Countries are increasing their cyber response budgets — but spending still varies widely

Nations around the world don’t seem to agree on the appropriate amount of money to earmark for cyber defense and incident response, according to an analysis by The Record. But in recent years, almost every country examined has boosted its cyber spending.

Although it’s challenging to compare cybersecurity investments across regions—budgets are rarely made public, spending is spread across different sectors, and eye-popping numbers often refer to initiatives only tangentially related to cybersecurity, just to name a few difficulties—we mapped out how much money is spent by 20 different agencies that are chiefly responsible for reducing cyberthreats and coordinating responses to attacks.

Through interviews with government officials, public records requests, and estimates from academic and government bodies, The Record was able to obtain a snapshot of the huge gap in spending between cybersecurity programs. The budgets ranged from just a few million dollars (Colombia, Botswana) to over $2 billion (the U.S.).

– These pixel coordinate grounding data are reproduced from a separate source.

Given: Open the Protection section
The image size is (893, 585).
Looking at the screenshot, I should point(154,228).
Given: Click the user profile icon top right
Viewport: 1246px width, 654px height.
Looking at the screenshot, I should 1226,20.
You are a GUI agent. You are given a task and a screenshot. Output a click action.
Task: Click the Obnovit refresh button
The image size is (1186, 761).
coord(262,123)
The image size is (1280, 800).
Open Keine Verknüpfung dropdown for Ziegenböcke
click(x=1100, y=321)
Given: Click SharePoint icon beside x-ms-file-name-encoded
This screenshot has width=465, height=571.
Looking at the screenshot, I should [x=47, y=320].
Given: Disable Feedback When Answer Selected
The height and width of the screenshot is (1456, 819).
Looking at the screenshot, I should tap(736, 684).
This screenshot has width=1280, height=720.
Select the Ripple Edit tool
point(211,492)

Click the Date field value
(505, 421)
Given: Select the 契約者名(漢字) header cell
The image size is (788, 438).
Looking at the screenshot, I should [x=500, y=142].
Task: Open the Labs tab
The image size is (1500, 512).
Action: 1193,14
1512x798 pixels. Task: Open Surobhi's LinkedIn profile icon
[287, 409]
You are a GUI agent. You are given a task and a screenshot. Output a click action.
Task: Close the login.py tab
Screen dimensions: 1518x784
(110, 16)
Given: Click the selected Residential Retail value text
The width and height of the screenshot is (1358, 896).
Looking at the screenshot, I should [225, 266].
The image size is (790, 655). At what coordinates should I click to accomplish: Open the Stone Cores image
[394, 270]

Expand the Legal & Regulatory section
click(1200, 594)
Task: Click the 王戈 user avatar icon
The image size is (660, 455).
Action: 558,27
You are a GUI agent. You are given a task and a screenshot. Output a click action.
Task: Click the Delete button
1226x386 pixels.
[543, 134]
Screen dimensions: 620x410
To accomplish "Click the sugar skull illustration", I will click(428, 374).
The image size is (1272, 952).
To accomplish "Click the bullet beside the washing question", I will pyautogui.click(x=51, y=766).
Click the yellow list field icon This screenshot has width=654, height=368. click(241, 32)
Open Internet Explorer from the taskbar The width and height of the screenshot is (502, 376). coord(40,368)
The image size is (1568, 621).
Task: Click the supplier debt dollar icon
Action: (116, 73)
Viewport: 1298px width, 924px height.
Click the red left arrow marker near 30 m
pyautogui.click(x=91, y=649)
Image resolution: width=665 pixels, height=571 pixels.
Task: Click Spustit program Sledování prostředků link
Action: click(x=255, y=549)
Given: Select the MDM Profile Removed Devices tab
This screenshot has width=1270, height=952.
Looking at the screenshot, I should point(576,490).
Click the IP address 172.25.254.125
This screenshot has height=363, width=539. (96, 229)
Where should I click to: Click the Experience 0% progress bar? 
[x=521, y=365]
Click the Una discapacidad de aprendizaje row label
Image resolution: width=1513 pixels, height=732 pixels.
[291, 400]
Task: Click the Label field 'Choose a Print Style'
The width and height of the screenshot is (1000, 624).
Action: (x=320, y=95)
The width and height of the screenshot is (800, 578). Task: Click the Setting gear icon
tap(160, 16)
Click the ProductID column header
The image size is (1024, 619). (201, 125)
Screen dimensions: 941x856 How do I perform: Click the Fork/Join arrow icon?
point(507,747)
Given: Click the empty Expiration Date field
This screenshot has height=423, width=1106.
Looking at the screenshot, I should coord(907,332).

The question of how much money countries should budget for these issues is one of the most pressing cybersecurity decisions that lawmakers around the world are making. Incidents including the SolarWinds supply chain compromise, Microsoft Exchange vulnerabilities, and the Colonial Pipeline ransomware attack have made businesses and policy officials question governments' capacity to respond to major incidents.

The differences in spending are surprising in many cases, and can’t be easily explained by a country’s size or relative wealth. For example, New Zealand, a “Five Eyes” member with a population of more than 5 million people, spent about $16 million ($22.2 million NZD) to establish its Computer Emergency Response Team. Singapore, another Asia-Pacifc country with about 5.7 million people, spends about $250 million per year ($1 billion SGD over three years), according to an official at the Cybersecurity Agency of Singapore who asked to remain anonymous. Singapore’s CSA handles the country’s CERT function.

According to government documents viewed by The Record, India’s CERT has a budget of about $29.5 million for 2021-2022. Canada, which has roughly one-fortieth of India’s population, allocates about $36.7 million per year for its Centre for Cyber Security, which acts as the country’s national CERT and issues alerts and advisories on cyber threats.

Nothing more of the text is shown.